Nurses come in and out of my room, not to check on me, but to check out the Mosaic Down Syndrome baby in Room 16. Some don’t even look my way, just walk in, over to the crib, have a peek. ‘We don’t get many of these here’ one tells me, pulling down the blanket to have a better look.

‘She’s just my baby,’ I whisper back, turning away from them.

I hear two beautifully familiar voices coming from the hallway. My four year old twin daughters burst into my room. I open my arms and they come running.

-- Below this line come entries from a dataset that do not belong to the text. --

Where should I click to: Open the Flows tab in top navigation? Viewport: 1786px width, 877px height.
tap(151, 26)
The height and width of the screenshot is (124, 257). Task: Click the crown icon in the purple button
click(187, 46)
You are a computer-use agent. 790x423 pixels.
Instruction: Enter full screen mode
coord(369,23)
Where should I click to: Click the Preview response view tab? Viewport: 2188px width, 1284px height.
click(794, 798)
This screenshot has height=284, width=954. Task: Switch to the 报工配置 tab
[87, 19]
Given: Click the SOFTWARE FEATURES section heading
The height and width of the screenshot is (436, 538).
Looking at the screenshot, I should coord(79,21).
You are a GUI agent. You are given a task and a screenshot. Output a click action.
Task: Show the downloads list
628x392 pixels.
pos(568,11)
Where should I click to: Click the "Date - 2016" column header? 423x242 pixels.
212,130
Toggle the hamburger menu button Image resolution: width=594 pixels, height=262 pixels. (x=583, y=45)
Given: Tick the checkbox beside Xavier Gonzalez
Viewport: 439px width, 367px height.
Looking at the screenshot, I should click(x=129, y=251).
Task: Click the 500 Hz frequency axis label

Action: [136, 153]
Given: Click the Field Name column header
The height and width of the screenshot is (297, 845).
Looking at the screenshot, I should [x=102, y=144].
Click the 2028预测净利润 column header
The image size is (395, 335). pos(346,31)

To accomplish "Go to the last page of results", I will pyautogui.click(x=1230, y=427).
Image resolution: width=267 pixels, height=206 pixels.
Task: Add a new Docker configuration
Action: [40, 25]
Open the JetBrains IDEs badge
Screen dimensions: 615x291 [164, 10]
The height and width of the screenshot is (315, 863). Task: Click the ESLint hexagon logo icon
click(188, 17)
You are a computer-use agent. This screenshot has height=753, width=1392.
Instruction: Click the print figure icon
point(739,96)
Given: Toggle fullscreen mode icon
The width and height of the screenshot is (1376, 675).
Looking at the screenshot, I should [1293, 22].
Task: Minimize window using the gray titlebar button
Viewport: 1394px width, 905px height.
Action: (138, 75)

They call to me, ‘Let us go, we want our baby!’. They scramble to get out of my vice-like grip; but it’s so hard to let them go. They hold and kiss their new sister. They are in love. It is instant and obvious. All they see is perfection. Chris tells them it’s time to go. I feel sick, why do they have to leave; they are my only sanity. Everything was so perfect. I squeeze them goodbye. ‘I love you’ I call to them. My heart feels flat and vacant.

We are alone, lying together on the hospital bed. I softly, gently caress her skin. As my tears fall one by one onto her tiny body, my heart starts to beat slower. Her tiny fingers clasp around mine, holding me tight.

It is all backwards, my newborn baby is holding me as if to comfort, telling me it will be okay. ‘My sweet girl’, I whisper to her, ‘I love you but I’m so scared’.

She looks up at me. Her eyes locked on mine still wet from tears. Her whole face smiles at me.

Love.

We are ready, her and I, to face the world. It’s time to go home.